Given text:

-------

Adeline Marie and I lived together for twenty years after my father passed. We taught overseas and traveled the world, from a safari in the Masai Mara to a cruise on the Seine to seeing the pyramids in Egypt.

After she had a massive heart attack while we were living in Baku, Azerbaijan, we returned to the States and eventually bought a house in Evergreen, Colorado.

We lived there for five years, happily I thought, until one evening at the age of 88 Mom, aka Adeline Marie, came into the kitchen where I was making dinner and announced that she planned to move back to her condo in Fort Lauderdale, Florida to fulfill one last dream, that of living independently. Something she’d dreamed of her entire life, but had never experienced as she moved from her mother’s home to her husband’s, to mine.



We were both skeptical at how this exercise in independence would work for someone of her age and inexperience in living solo.

Ironically, and perhaps not surprisingly given my numerous anxieties, her move was harder on me than on her.



Adeline Marie has flourished.

As she nears her 90th birthday, she has created a community. From the moment she opens her shutters in the morning (a signal to her friends and neighbors that she is awake) to the moment she closes them at sunset, (in time to watch “M*A*S*H” reruns) she entertains a cast of characters that would be found only on a sitcom.

They are a motley crew of loners and misfits who, prior to Mom’s arrival, rarely left their apartments or spoke to one another. But now they meet in Mom’s apartment for coffee and occasionally venture out for lunch or dinner in local restaurants. They go to the grocery store for one another, the post office, but their most valuable contribution is the care they give one another.

Mom distributes food, those with culinary talents cook and share with those who run errands. A peck of green peppers from Mom are transformed into sausage and stuffed peppers by Bob, and distributed to those who run errands. They celebrate birthdays and holidays together. Individually they are alone, families gone or far-flung. But here they create a community where each brings time and talent to support one another.

From the age of 8, Mom wanted to be a missionary. And in one capacity or another she has fulfilled that dream. But there is something especially sweet in the way she carries out her mission of living Jesus’ command that we love God and love our neighbors as we love ourselves.

And what of my relationship with Mom since she moved? We are closer than ever.

Our morning calls are brief, inevitably interrupted by a knock on her door, her called greeting to the newest arrival in the parade of characters who stop by each day, and a hasty goodbye to me.

Our evening phone calls after the final visitor has left, are long and thoughtful as she is no longer distracted.

During these calls I tell Mom about my day, my triumphs and disappointments. She is a stalwart pillar of strength, my constant encouragement.

When I’ve had a particularly frustrating day, I’ll ask her if she ever gets tired of propping me up. And she replies, “I am Aaron to your Moses.”

The example Adeline cites is a short and sweet passage from the Bible:

“Moses said to Joshua, ‘Choose some of our men and go out to fight the Amalekites. Tomorrow I will stand on top of the hill with the staff of God in my hands.’

“So Joshua fought the Amalekites as Moses had ordered, and Moses, Aaron and Hur went to the top of the hill. As long as Moses held up his hands, the Israelites were winning, but whenever he lowered his hands, the Amalekites were winning. When Moses’ hands grew tired, they took a stone and put it under him and he sat on it. Aaron and Hur held his hands up — one on one side, one on the other — so that his hands remained steady till sunset.” (Exodus 17:9-12)

-------

Work to do:
A) In the essay about Adeline Marie, what does she do in the morning to let her friends and neighbors know she is awake?
B) From the rows below, copy verbatim the part that opens with the line containing "Click the new-microservice section heading" and closes with the line containing "tap(244, 593)".

Data shown:
-------

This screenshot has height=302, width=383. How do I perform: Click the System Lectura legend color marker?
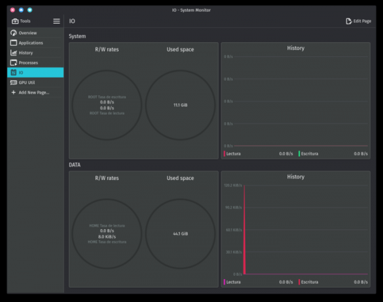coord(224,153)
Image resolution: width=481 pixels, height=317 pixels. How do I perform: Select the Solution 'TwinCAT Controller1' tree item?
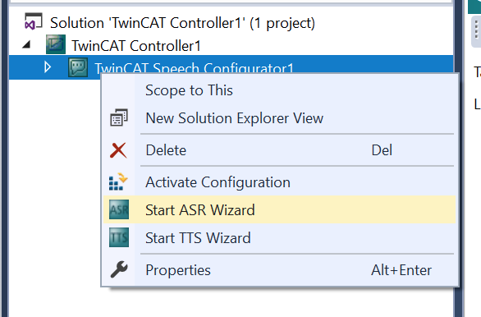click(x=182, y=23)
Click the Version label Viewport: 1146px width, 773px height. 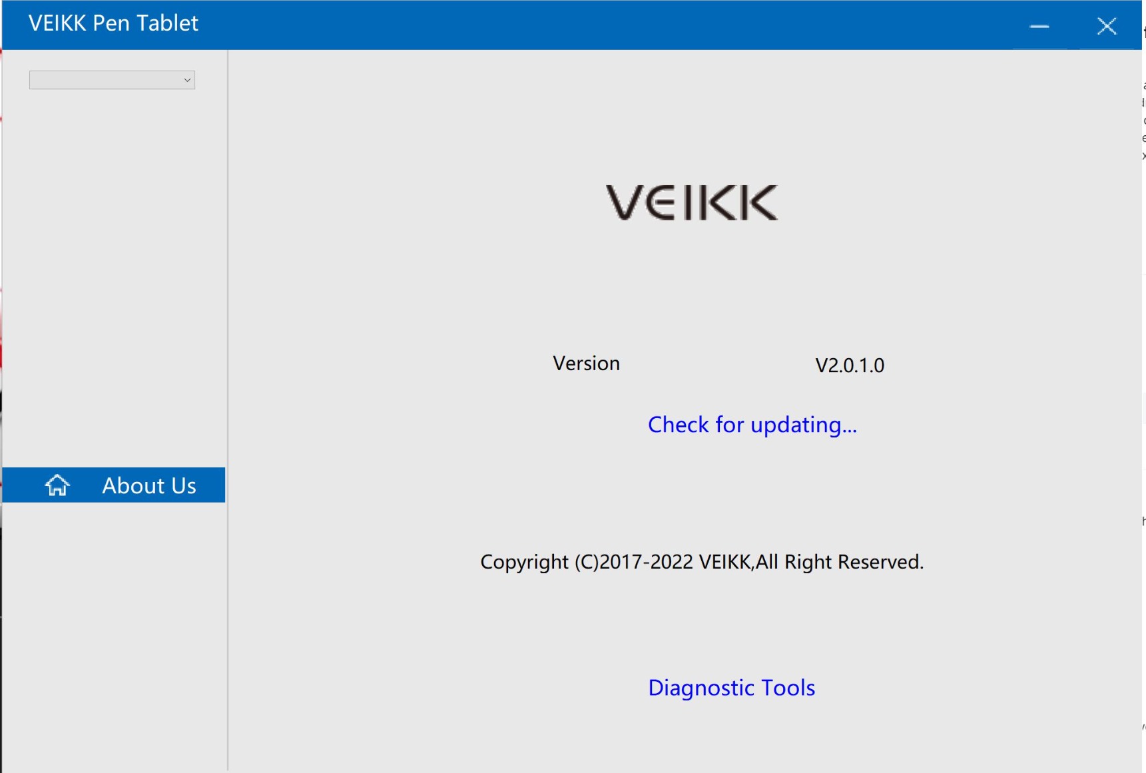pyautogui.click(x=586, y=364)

-------

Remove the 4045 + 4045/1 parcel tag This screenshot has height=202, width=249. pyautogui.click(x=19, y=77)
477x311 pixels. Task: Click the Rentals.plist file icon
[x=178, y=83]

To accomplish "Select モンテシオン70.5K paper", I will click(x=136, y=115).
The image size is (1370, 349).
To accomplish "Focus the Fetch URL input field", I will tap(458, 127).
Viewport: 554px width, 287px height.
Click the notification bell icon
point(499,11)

-------

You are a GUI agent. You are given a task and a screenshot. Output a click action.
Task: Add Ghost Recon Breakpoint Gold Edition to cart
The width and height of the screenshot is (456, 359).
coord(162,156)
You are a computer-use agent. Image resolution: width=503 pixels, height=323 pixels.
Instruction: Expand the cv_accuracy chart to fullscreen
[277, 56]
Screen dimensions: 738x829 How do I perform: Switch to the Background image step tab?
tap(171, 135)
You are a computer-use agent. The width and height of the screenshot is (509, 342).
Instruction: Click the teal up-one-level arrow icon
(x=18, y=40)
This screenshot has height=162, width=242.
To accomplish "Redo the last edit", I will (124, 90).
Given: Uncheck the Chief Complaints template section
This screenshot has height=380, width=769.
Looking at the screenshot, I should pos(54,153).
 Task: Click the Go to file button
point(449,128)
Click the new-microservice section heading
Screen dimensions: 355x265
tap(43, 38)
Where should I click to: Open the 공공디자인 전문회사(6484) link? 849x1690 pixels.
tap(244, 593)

-------

Per-task outputs:
A) She opens her shutters.

B)
Click the new-microservice section heading
Screen dimensions: 355x265
tap(43, 38)
Where should I click to: Open the 공공디자인 전문회사(6484) link? 849x1690 pixels.
tap(244, 593)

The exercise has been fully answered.